Search the data below for the string "agent". Extract every line that contains it.

Excerpted data:
***

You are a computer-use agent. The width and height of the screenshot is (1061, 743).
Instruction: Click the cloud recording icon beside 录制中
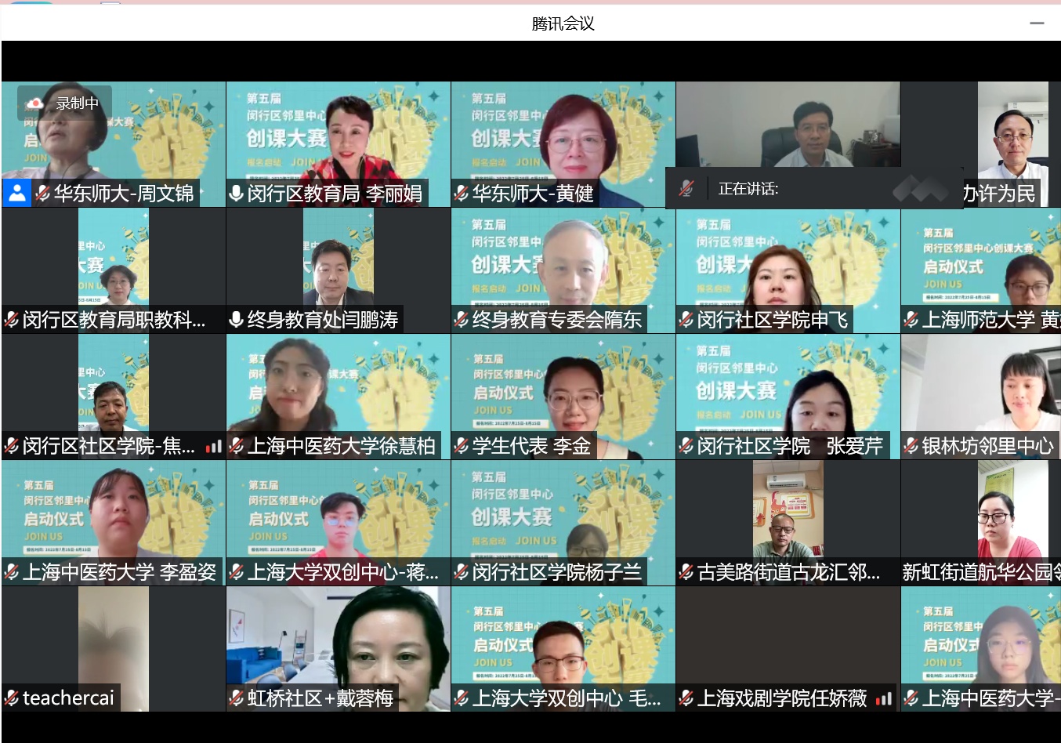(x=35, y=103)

***

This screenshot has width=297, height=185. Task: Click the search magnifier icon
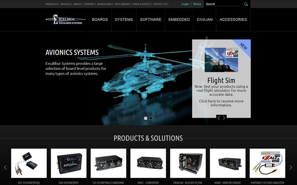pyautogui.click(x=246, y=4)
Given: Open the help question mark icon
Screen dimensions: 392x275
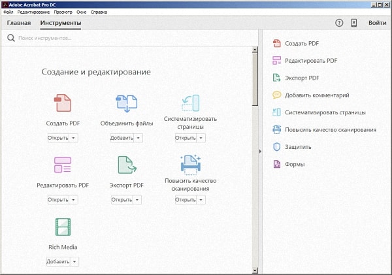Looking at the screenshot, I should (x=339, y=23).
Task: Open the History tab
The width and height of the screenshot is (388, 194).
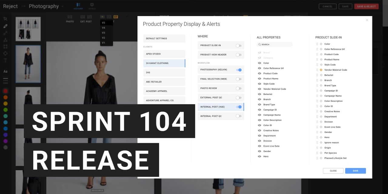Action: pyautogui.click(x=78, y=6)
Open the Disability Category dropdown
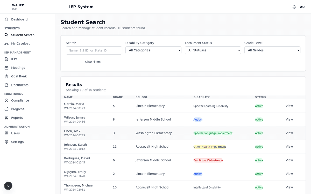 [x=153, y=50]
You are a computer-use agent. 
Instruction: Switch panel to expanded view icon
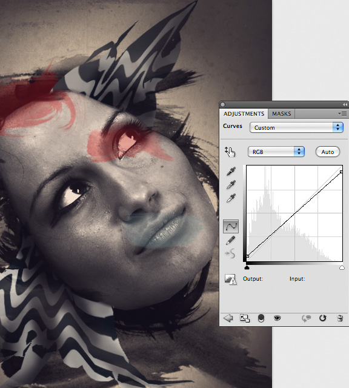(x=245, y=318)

***

Your response:
You are a computer-use agent. The width and height of the screenshot is (1061, 743).
You are a computer-use agent. 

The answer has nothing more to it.